Measles surges in Spartanburg and Short Creek communities as cases climb
State health officials report hundreds of new measles cases in South Carolina and along the Arizona‑Utah border, renewing concerns about vaccination gaps and community impact.

South Carolina health officials reported a dramatic expansion of a measles outbreak centered in Spartanburg County, saying the cluster has reached 558 confirmed cases since it began Oct. 2, 2025. A state Department of Health update on Jan. 16, 2026, said 124 new cases were added since the previous Friday and warned that public exposures, including school exposures and an exposure at the South Carolina State Museum in Columbia, have driven repeated quarantines of hundreds of children.
The outbreak represents one of the largest local resurgences in the nation amid a national rebound in measles. HealthDay’s Jan. 15 reporting, citing state tracking through that date, examined an earlier subset of 434 South Carolina patients and found 378 were unvaccinated, 47 had unknown vaccination status, six were fully vaccinated and three were partially vaccinated. Two thirds of that 434-case group, 287 people, were ages 5 to 17, underscoring how school-based transmission has amplified the outbreak.

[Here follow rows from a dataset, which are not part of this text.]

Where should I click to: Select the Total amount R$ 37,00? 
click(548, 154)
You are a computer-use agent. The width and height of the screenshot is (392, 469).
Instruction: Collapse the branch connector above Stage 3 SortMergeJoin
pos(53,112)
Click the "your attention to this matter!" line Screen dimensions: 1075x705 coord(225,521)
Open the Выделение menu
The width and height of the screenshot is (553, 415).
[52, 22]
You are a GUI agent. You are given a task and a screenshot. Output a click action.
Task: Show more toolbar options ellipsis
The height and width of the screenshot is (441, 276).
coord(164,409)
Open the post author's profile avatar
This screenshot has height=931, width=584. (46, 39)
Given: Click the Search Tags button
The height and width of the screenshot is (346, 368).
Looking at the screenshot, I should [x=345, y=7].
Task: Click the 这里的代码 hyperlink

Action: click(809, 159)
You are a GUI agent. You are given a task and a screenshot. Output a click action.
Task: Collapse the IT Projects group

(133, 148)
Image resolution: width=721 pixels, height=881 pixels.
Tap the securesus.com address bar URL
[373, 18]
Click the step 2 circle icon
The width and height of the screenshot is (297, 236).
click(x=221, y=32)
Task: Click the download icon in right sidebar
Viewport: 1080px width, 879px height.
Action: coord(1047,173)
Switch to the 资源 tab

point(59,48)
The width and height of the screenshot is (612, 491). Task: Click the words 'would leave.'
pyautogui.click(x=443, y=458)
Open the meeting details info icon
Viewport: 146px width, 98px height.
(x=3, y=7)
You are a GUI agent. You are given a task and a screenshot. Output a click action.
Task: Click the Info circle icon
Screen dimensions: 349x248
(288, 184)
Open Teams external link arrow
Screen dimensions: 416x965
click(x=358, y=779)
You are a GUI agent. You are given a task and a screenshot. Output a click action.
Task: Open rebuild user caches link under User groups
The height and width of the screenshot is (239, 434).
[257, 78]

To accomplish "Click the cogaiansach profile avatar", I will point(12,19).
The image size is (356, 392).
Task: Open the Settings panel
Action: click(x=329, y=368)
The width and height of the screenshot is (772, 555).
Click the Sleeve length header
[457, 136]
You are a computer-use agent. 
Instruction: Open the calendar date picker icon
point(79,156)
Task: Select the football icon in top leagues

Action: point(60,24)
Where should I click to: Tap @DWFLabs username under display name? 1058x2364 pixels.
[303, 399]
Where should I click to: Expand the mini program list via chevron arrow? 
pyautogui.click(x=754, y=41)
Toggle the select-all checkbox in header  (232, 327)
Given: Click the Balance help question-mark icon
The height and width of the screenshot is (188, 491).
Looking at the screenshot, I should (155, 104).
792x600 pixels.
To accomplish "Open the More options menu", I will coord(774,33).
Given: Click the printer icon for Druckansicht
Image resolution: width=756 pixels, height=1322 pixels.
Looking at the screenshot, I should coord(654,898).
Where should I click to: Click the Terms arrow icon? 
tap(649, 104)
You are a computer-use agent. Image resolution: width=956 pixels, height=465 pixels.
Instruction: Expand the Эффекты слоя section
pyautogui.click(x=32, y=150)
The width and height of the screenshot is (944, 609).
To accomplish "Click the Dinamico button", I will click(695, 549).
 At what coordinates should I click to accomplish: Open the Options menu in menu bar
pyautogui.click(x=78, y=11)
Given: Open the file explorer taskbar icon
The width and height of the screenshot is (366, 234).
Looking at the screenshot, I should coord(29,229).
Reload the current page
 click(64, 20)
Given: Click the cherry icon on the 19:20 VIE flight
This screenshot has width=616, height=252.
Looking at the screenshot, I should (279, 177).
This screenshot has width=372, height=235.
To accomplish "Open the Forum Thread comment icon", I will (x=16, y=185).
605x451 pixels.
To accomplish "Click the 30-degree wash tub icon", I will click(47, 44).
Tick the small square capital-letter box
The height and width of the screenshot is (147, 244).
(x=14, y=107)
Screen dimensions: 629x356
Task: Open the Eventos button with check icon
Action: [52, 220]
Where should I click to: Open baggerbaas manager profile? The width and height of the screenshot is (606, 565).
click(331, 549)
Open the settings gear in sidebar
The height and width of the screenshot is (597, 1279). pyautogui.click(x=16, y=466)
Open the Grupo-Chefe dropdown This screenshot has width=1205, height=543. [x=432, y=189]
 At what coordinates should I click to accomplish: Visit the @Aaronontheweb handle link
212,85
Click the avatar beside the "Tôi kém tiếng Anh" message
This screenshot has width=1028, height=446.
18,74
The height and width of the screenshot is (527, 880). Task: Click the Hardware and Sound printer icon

At the same time, a separate, ongoing outbreak that began in August 2025 continues in communities along the Arizona‑Utah border near Hildale, Utah and Colorado City, Arizona, an area locally known as Short Creek. State health reports in mid-January show a combined total of 418 cases in that cross‑border cluster, with Mohave County, Arizona, reporting 217 cases and Utah reporting 201. Arizona officials said nine new cases were added on a recent Tuesday to reach 217 in Mohave County; Utah reported two new cases that day to reach 201. Officials in both states cautioned that the true number of infections may be higher than reported.
Nicole Witt of the Arizona Department of Health Services said cases slowed after the holidays but then resumed, and that officials continue to see a “trickle of cases week over week,” expressing cautious hope while acknowledging ongoing transmission. State investigators are conducting contact tracing and exposure notifications, but public health authorities have also warned that undercounts are possible because mild or asymptomatic infections and barriers to care can mask the full scope of spread.

The renewed outbreaks follow a year of widespread measles activity nationwide. CDC figures show 2,144 confirmed U.S. cases across 44 states in 2025; other national tallies put the total nearer 2,242 cases across 45 states. Public health officials have pointed repeatedly to gaps in measles-mumps-rubella vaccination as the primary driver. The CDC recommends the first MMR dose at 12 to 15 months and a second dose at 4 to 6 years as standard protection.
Beyond raw case counts, the outbreaks are testing public health systems and community resilience. School quarantines disrupt education and strain working families, particularly low-income households that lack paid leave or flexible child care. Public health leaders say outbreak control will require rapid vaccination campaigns, clear communication to counter misinformation, and resources targeted to communities with low coverage and limited access to routine care.
As officials race to contain transmission, the human toll is immediate: classrooms emptied by quarantine notices, families scrambling to get children vaccinated, and local public health staff stretched thin. The outbreaks underscore persistent inequities in vaccine access and the continuing consequences when coverage falls below the level needed to protect communities.